Source Code, Datasets, and Comparative Experimental Results

Beyond One Billion Time Series:
Indexing and Mining Very Large Time Series Collections with iSAX2+

Alessandro Camerra, Jin Shieh, Themis Palpanas, Thanawin Rakthanmanon, Eamonn Keogh



There is an increasingly pressing need, by several applications in diverse domains, for developing techniques able to index and mine very large collections of time series. Examples of such applications come from astronomy, biology, the web, and other domains. It is not unusual for these applications to involve numbers of time series in the order of hundreds of millions to billions.

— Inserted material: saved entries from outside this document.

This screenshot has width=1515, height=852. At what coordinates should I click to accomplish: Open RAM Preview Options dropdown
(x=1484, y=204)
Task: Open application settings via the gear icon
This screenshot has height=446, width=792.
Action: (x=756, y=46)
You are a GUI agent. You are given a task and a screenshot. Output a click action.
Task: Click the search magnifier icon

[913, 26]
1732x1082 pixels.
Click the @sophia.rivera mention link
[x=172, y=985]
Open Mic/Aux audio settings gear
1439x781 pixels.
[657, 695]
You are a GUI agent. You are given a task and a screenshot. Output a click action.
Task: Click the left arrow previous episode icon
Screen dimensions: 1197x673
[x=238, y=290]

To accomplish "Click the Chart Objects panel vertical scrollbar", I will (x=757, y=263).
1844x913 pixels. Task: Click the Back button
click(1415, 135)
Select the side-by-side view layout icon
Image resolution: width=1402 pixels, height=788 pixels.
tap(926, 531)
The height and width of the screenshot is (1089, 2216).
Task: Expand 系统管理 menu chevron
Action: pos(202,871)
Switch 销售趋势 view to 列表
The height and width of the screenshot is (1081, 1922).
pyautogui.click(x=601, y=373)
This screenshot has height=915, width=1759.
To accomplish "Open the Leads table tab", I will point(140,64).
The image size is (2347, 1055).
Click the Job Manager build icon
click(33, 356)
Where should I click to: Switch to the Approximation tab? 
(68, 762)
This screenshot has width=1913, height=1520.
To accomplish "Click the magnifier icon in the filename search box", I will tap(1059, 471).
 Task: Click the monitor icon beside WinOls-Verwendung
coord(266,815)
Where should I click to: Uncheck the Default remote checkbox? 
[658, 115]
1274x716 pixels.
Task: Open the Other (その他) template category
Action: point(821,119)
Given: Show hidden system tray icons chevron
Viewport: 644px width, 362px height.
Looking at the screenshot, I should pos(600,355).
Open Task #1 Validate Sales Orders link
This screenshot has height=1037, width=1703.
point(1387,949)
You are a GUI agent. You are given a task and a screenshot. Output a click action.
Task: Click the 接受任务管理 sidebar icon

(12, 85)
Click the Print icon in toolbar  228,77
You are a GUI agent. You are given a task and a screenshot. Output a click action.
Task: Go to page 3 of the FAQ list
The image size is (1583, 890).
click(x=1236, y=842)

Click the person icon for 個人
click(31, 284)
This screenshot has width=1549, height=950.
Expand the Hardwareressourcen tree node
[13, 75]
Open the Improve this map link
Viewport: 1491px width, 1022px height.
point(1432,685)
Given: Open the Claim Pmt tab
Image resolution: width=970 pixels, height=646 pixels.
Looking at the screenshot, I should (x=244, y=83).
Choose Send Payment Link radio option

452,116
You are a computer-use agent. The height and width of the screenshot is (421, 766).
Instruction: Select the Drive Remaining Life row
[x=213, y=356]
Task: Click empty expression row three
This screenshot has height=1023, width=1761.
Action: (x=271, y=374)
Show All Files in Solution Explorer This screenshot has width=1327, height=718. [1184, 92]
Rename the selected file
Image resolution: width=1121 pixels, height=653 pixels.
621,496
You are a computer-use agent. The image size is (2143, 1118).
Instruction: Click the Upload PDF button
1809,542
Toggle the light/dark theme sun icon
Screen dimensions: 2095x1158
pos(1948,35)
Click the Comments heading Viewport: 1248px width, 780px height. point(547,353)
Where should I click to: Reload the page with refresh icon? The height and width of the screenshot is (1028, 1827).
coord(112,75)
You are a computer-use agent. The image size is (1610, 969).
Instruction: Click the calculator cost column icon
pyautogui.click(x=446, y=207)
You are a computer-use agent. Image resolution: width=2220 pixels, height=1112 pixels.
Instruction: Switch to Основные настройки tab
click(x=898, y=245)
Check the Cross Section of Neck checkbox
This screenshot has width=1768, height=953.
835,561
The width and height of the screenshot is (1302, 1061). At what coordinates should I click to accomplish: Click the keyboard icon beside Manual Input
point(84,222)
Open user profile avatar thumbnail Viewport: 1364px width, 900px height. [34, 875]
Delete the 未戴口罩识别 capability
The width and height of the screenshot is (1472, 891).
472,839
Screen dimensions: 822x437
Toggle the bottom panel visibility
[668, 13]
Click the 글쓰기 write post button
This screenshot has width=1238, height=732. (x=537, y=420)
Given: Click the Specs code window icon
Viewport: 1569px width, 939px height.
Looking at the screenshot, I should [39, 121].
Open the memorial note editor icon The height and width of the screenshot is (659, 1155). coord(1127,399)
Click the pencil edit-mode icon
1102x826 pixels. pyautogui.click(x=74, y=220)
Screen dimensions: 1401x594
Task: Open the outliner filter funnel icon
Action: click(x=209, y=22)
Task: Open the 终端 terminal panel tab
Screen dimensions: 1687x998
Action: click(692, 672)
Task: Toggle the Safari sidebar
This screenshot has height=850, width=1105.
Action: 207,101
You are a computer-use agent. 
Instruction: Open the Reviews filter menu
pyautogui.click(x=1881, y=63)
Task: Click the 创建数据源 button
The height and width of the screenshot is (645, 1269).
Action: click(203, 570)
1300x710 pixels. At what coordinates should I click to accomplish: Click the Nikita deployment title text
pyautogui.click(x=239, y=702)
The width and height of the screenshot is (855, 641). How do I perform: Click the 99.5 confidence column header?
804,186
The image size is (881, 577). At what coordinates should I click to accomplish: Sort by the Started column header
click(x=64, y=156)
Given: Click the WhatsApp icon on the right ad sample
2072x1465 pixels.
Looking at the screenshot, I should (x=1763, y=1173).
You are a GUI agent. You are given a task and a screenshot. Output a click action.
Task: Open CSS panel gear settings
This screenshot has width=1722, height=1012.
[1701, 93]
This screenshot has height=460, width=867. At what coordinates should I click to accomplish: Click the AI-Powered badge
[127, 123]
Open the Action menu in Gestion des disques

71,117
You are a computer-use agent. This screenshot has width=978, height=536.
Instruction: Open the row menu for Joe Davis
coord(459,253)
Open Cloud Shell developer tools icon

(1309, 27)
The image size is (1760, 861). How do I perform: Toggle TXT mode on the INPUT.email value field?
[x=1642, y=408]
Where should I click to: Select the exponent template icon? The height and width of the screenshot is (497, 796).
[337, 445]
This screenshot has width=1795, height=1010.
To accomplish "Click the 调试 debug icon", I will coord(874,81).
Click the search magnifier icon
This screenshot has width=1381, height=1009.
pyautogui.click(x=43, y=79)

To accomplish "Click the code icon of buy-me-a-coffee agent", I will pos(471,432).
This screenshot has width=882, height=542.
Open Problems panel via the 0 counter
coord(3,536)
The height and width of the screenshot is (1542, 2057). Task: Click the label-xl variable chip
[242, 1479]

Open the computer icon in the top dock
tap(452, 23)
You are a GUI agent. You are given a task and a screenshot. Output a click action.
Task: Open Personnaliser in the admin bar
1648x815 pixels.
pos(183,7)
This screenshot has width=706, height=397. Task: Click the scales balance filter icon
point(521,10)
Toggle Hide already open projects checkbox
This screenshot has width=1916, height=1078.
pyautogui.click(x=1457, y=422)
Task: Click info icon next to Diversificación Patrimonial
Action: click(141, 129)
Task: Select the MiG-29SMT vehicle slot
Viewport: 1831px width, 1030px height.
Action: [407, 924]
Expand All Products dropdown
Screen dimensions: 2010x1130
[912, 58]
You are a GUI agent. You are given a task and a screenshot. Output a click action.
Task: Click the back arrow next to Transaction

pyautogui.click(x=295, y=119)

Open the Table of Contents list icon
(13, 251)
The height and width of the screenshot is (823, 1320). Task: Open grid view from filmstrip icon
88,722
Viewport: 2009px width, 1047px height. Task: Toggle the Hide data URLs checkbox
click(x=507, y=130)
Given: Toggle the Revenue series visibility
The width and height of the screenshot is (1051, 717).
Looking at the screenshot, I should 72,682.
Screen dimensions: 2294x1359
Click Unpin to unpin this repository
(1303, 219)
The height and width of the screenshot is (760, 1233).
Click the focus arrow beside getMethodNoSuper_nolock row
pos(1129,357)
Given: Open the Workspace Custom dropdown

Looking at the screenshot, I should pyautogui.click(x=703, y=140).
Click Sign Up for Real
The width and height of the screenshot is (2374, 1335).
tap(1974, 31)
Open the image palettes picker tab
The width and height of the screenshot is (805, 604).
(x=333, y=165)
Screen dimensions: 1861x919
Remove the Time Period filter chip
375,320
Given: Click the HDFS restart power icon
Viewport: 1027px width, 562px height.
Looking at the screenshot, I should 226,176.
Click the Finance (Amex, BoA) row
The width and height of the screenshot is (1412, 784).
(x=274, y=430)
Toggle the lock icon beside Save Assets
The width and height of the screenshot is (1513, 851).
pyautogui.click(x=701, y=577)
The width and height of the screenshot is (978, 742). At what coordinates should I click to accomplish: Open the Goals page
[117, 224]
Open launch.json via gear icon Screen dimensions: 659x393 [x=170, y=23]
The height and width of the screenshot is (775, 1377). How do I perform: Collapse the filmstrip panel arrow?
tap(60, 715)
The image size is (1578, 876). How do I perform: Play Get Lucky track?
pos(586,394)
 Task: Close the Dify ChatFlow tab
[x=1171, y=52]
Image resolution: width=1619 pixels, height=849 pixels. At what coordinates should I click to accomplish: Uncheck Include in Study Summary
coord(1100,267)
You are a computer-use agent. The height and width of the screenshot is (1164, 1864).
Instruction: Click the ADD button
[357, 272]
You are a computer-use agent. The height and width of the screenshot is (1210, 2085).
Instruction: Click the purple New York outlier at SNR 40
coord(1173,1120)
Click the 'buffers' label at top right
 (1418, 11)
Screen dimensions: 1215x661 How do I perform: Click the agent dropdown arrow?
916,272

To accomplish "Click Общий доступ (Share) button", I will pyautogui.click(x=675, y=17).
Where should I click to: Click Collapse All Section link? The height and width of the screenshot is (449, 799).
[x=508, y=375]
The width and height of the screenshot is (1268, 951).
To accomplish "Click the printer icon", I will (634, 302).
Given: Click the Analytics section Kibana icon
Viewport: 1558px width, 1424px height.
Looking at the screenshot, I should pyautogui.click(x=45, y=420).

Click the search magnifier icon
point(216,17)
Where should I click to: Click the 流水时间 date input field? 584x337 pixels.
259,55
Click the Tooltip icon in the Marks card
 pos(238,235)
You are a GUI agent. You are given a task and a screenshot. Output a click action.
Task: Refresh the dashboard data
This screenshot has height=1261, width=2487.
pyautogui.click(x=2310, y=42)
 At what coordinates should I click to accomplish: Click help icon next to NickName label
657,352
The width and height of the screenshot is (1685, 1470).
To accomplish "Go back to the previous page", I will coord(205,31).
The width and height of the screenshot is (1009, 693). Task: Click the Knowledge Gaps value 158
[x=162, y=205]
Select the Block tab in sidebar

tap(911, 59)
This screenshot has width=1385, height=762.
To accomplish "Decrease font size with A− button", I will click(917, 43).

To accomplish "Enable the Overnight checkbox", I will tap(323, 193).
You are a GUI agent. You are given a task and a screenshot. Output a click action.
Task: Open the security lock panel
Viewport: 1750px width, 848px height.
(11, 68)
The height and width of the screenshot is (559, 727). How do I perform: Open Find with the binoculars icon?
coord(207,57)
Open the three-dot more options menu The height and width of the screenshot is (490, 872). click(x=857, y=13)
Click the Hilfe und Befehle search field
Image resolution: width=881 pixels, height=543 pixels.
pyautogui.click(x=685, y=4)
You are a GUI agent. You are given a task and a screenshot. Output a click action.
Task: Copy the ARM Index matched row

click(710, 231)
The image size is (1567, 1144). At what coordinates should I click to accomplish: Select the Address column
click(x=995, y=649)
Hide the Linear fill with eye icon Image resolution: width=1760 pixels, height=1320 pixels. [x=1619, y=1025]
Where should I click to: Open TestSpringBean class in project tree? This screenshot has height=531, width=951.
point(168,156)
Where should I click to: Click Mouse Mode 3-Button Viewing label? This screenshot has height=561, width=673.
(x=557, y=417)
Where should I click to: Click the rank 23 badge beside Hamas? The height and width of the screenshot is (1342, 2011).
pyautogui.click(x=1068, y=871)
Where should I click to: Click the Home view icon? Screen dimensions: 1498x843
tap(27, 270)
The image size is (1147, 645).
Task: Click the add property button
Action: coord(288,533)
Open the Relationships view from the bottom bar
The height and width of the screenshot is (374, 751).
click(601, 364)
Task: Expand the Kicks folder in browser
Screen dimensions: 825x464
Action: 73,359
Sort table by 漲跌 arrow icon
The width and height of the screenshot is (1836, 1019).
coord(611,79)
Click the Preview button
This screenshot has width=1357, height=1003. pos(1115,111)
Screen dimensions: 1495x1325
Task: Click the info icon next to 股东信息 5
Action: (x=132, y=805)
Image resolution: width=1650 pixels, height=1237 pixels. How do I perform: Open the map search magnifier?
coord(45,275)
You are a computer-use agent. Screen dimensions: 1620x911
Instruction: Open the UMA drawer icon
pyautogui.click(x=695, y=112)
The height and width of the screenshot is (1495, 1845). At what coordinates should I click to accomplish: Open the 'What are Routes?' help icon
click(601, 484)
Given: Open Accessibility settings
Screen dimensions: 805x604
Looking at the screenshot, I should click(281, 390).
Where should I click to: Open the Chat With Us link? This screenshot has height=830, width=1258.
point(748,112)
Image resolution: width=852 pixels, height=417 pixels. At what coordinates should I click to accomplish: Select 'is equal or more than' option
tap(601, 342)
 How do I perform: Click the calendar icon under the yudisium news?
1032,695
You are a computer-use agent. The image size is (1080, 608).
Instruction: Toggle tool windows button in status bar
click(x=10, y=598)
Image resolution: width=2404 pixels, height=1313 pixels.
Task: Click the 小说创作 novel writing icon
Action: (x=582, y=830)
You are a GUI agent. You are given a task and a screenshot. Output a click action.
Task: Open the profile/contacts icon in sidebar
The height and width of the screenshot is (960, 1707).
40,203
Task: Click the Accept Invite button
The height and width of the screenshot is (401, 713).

However, all relevant techniques that have been proposed in the literature so far have not considered any data collections much larger than one-million time series.
In this paper, we describe iSAX 2.0 and its improvements, iSAX 2.0 Clustered and iSAX2+, three methods designed for indexing and mining truly massive collections of time series. We show that the main bottleneck in mining such massive datasets is the time taken to build the index, and we thus introduce a novel bulk loading mechanism, the first of this kind specifically tailored to a time series index.
We show how our methods allows mining on datasets that would otherwise be completely untenable, including the first published experiments to index one billion time series, and experiments in mining massive data from domains as diverse as entomology, DNA and web-scale image collections.


Source Code

You may freely use this code for research purposes, provided that you properly acknowledge the authors using the following reference:

Alessandro Camerra, Jin Shieh, Themis Palpanas, Thanawin Rakthanmanon, Eamonn Keogh. Beyond One Billion Time Series: Indexing and Mining Very Large Time Series Collections with iSAX2+. Knowledge and Information Systems (KAIS) Journal 39(1):123-151, 2014


Synthetic Datasets

We produced a set of synthetic datasets with sizes from 100 million to 1 billion time series composed by random walks of length 256. Each data point in the time series is produced as xi+1=N(xi,1), where N(0,1) is a standard normal distribution.


Real Datasets

We used three real datasets from diverse domains. The entomology and DNA datasets are contained in this zip file. The web images dataset is available from:

A. Torralba, R. Fergus, W. T. Freeman (2008). 80 Million Tiny Images: A Large Data Set for Nonparametric Object and Scene Recognition. IEEE PAMI Vol. 30, No. 11. (2008), pp. 1958-1970.
http://groups.csail.mit.edu/vision/TinyImages/


Experimental Results

The detailed results for all the experiments we report in the paper are listed in this spreadsheet.